Installed by Mechanical Specialists Inc., the project's mechanical contractor, the two DN Series ERVs provide 3,000- and 1,700-cfm of 100% outdoor air in the facility’s 3,100-square-foot garage and 750-square-foot evidence room, respectively. Both spaces are under negative pressure to prevent garage vehicle emissions and evidence room odors, such as bodily fluids or confiscated drug off-gassing from infiltrating common walls shared with occupied spaces. The two units are also outfitted with sensors, an onboard controller, a manual wall switch, and a smoke detector — the latter which complies with Alaska building code. The facility’s building management system (BMS), a Trane Tracer Control System, monitors the ERVs.

FIGURE 1: The evidence room dedicated outdoor air systems are shown in the foreground, and the vehicle staging area is pictured in the background.

While evidence material off-gassing was the prime motivation, 100% outdoor air will also dilute any airborne contaminants that could degrade stored evidence. The evidence room is also closely monitored to minimize any potential degradations from wide temperature and humidity variances.

The garage’s 100% outdoor air is critical in preventing CO and NO2 accumulation and maintaining IAQ for employees using and servicing city vehicles. The ERV uses energy recovery to help maintain a year-round 70° set point. On extreme cold days, which according to ASHRAE guidelines is minus 23° locally, the ERV can preheat air to as high as 40°. A 70°F leaving air temperature can be reached on extreme days by using the integral hydronic reheat coil supplied by the boiler circuit’s glycol heat exchanger.

Other project equipment includes a 25-ton, 8,500-cfm Trane Intellipak™ RTU that supplies the building and includes DX cooling, hydronic heat, and variable airflow, serving several Trane variable air volume (VAV) boxes with hydronic reheat coils to provide precise zone control. A 15-ton, 5,000-cfm Trane Voyager™ RTU was also specified. Radiant floor heating and snow melt duties are provided by a 2-Mbh, gas-fired boiler manufactured by Riello. Secondary glycol heat exchangers for air handlers were provided by Bell & Gossett.

Additional efficiency was created by a Dougherty and Privoznik collaboration that configured the radiant floor heating into zones (rooms) controlled by the Trane BACnet building automation system (BAS).
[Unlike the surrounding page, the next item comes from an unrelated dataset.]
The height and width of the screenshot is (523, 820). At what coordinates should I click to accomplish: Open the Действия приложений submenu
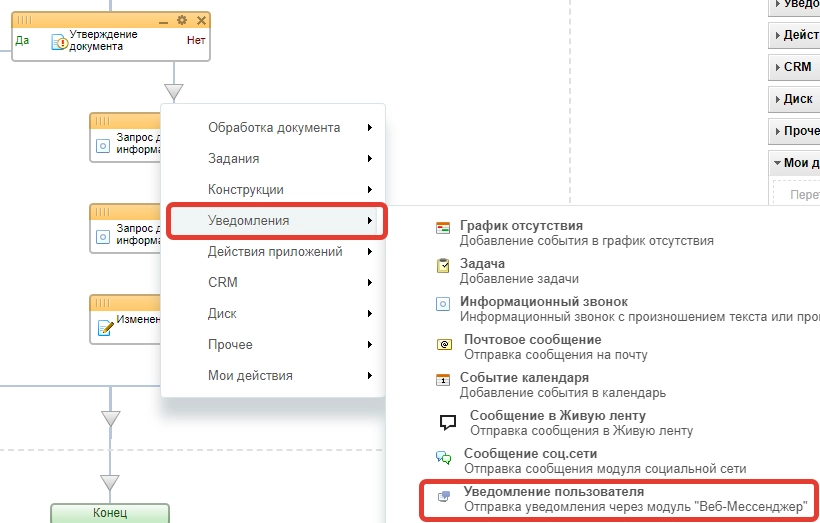pos(275,251)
While VAVs and radiant heating can operate concurrently, there exists a challenge when combining VAV technology’s quicker space comfort achievement with radiant tubing embedded in a thermal mass that takes longer to react.

“Meticulous programming and strategic commissioning were required to ensure both systems operated seamlessly and synergistically,” said Privoznik. “This process, combined with Trane’s advanced Trim and Respond control strategies, as prescribed in ASHRAE Guideline 36, allowed us to maximize energy efficiency, maintain control stability, and achieve optimal space comfort for the occupants.”

Another energy-efficient design was Dougherty’s collaboration with Trane for designating one air handler for operation only during standard business hours, while the other unit operates for 24/7 occupied areas. When a large portion of the building is unoccupied, and outdoor air isn’t required, the less-efficient VAV system is disabled, and space temperature is maintained solely through radiant floor heating.

Although the project didn’t apply for Leadership in Energy and Environmental Design (LEED) certification, Dougherty said the HVAC design would have significantly helped the building accumulate enough credits if the city had chosen to pursue certification.

Regardless, the police station is delivering 21st-century comfort, IAQ, and energy savings within a strict construction budget.